Small-scale entrepreneurship is a lifeline for Tajik women abandoned by their migrant husbands.

10 months ago Web Desk 0

For women in Tajikistan, that turn of events often brings shame and penury. In-laws regularly turf out the wives of their sons from home, leaving them with nothing.

 

As Tajik men migrate for work overseas, a significant proportion abandon their wives and children.

 

Due to the high rates of unemployment in Tajikistan, about one million Tajik citizens—a third of men aged 20–39 years—have migrated and live in the Russian Federation. A 2009 study by the International Organization for Migrants (IOM) found that between 230,880 and 288,600 Tajik women and families were abandoned by migrant workers and living at or below the poverty level

 

Small-scale entrepreneurship is a lifeline for such women.

 

Eurasianet says Sitora, a 37-year-old woman from the Tajik southern district of Qumsangir (currently Jaihun), set up a sewing shop after her husband called from Russia to say he was leaving her.

 

By means of a simple verbal statement he reportedly made a declaration of talaq, a Sunni Muslim marriage annulment rite practiced by many long-term Tajik labor expatriates desiring to move on from families back home, and that was that.

 

Like many other girls from her village, Sitora, who spoke to Eurasianet on condition of partial anonymity, got married at the age of 18. She did not know her husband-to-be beforehand. During the matchmaking procedures, she was told that her prospective spouse was a labor migrant and that he would leave for Russia right after the wedding.

 

“All the men in our area go to Russia for earnings, and my husband was one of the ‘Russians.’ I found nothing strange in that,” Sitora said.

 

Sure enough, her husband left after two months and only returned periodically. Over the years, she had several children with him.

 

Migration is a heavily male-dominated affair. Of the almost 531,000 Tajik nationals that the government estimates went to Russia for work in 2019, around 454,000 were men. Russia’s own overall estimates are even greater. Russian officials believe 1.2 million Tajiks live in the country.

 

Five years into her marriage, which was a couple of years back, Sitora began to hear gossip around the village that her husband had taken another wife in Russia. The call to unilaterally announce their divorce came shortly afterward. They sent her away from her husband’s home to her mother.

 

The sense of disgrace is no less crushing than the financial hardship. In Tajikistan, family breakups are typically, without consideration for the context or facts, blamed on the woman. And for a woman to live alone after a divorce can be particularly scandalous.

 

So, it was a brave step when Sitora scrabbled together the money to rent her own living space and to set up the sewing shop.
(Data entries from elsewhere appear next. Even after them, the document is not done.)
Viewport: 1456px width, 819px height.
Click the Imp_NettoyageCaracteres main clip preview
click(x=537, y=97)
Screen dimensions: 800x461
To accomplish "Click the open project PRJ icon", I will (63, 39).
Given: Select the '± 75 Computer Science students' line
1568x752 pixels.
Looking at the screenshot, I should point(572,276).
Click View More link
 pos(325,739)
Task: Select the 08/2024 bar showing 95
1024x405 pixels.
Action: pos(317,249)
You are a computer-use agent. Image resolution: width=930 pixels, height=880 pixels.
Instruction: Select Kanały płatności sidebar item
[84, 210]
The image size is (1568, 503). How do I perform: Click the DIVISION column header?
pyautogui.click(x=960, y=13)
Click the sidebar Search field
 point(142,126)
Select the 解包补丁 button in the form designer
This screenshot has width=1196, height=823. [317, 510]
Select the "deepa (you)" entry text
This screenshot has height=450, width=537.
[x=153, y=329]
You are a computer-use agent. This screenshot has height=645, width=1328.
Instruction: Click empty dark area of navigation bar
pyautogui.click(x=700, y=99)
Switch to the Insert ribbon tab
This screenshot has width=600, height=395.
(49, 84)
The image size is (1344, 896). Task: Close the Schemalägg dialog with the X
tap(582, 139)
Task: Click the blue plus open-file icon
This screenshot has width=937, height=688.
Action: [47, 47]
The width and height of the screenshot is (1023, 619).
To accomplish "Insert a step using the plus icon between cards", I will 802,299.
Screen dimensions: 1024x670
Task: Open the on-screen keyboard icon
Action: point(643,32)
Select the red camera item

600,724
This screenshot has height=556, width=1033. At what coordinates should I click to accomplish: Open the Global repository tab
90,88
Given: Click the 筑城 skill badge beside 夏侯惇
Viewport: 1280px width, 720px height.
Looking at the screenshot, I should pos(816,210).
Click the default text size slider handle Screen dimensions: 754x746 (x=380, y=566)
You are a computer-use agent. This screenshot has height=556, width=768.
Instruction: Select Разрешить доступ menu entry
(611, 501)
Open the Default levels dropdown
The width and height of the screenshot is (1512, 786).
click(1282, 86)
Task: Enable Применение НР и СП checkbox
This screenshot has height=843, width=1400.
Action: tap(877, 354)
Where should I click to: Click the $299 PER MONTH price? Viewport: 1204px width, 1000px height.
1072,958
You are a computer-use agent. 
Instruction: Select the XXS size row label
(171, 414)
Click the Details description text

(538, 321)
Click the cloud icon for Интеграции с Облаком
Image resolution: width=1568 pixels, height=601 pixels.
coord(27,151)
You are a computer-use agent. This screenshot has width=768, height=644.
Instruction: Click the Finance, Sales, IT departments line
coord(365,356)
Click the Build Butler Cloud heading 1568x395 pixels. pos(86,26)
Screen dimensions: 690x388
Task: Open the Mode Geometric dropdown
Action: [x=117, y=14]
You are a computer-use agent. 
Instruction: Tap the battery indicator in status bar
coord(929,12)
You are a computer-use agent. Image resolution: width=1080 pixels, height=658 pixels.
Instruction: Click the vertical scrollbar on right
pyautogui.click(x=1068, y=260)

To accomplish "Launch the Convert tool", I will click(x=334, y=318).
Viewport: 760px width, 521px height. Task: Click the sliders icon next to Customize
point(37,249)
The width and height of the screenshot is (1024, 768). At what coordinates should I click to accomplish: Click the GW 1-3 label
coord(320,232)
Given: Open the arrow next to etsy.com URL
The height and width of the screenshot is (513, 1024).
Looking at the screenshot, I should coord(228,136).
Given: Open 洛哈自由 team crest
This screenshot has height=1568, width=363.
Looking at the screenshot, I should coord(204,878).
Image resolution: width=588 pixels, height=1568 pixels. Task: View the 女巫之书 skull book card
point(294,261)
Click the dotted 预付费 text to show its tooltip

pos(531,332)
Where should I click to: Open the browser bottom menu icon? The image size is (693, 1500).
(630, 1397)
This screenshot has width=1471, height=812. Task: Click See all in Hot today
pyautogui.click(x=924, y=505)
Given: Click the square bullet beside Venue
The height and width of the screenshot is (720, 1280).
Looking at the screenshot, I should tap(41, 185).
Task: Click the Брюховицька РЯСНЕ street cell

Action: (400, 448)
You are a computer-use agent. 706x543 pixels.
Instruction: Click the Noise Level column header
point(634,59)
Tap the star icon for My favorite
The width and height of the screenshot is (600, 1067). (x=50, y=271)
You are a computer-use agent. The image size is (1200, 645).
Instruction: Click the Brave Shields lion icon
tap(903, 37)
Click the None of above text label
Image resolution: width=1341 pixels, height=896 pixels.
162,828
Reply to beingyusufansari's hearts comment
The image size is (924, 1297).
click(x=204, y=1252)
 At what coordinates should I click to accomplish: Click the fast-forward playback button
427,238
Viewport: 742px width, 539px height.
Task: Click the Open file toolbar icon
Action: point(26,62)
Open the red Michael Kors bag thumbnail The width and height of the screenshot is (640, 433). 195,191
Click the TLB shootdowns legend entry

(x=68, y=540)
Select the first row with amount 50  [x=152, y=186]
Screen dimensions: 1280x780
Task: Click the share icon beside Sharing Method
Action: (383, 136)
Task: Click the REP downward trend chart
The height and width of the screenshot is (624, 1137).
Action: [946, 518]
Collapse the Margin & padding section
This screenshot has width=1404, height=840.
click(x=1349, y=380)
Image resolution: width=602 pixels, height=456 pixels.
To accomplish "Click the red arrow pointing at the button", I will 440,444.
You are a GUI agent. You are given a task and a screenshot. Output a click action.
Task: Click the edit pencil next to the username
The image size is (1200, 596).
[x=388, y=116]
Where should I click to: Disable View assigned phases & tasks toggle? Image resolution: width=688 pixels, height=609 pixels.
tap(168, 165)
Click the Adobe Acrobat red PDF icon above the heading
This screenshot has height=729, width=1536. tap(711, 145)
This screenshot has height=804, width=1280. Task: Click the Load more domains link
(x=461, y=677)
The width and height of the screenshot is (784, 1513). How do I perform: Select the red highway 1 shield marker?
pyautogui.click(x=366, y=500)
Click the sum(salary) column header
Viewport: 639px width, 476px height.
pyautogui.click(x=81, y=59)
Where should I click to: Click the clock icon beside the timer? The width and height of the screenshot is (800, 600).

Now, she is employing another two women as seamstresses.

 

According to official government data, there were more than 295,000 registered individual entrepreneurs in Tajikistan in 2019. Official figures provide no breakdown on how the genders are represented in that total, but there is strong anecdotal evidence that the proportion of women doing business, in catering, agriculture, tourism and textiles, is ever rising.

 

As Firouza Nasyrova, the head of a business consulting company, told Eurasianet, the reasons women go into business have evolved over the years. In the 1990s, it was to provide for their families’ basic needs. In the 2000s, as the flow of external migration began in earnest, it increasingly happened because they had been abandoned by their husbands. And it is not like there are many decent jobs going around.

 

Nongovernmental groups address the situation by serving as business incubators and giving budding female entrepreneurs a leg-up.

 

The National Association of Businesswomen of Tajikistan began as a resource for providing business education to women going through hard times. These days, one of their initiatives is the annual Farah award for success in business. The competition is only open to women.

 

Nasyrova’s consulting company is setting up online courses for aspiring businesswomen. But she says that government support, including tax breaks, will be needed to advance the fortunes of female entrepreneurship.